┌─ DATA FOR REVIEW

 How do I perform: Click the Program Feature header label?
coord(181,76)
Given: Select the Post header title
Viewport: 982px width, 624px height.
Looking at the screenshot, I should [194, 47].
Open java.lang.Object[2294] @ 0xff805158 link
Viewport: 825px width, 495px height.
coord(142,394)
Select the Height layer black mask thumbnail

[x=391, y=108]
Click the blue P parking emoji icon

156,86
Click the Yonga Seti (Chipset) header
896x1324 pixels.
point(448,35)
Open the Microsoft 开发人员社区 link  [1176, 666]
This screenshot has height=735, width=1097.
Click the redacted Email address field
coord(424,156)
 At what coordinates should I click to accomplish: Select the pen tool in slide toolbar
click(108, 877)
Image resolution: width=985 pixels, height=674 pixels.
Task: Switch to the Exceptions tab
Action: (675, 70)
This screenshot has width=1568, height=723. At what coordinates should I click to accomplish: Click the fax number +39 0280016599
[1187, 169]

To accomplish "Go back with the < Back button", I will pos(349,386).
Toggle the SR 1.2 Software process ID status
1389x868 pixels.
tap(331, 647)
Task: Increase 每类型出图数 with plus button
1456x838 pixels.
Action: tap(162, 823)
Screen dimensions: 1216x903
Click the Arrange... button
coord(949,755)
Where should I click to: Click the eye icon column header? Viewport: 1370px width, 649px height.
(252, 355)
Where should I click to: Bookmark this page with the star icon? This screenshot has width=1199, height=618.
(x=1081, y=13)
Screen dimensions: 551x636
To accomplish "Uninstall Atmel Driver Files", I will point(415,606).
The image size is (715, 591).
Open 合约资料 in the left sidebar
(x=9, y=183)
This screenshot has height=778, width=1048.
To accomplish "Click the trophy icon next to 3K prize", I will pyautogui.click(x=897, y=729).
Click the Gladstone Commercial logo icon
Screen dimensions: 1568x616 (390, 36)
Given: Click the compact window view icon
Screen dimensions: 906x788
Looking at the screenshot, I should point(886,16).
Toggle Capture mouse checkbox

└─

● THE TASK: Lines that contain "Given" should be pulled from the entries above and reported.

● YOUR SOLUTION:
Given: Select the Post header title
Given: Click the compact window view icon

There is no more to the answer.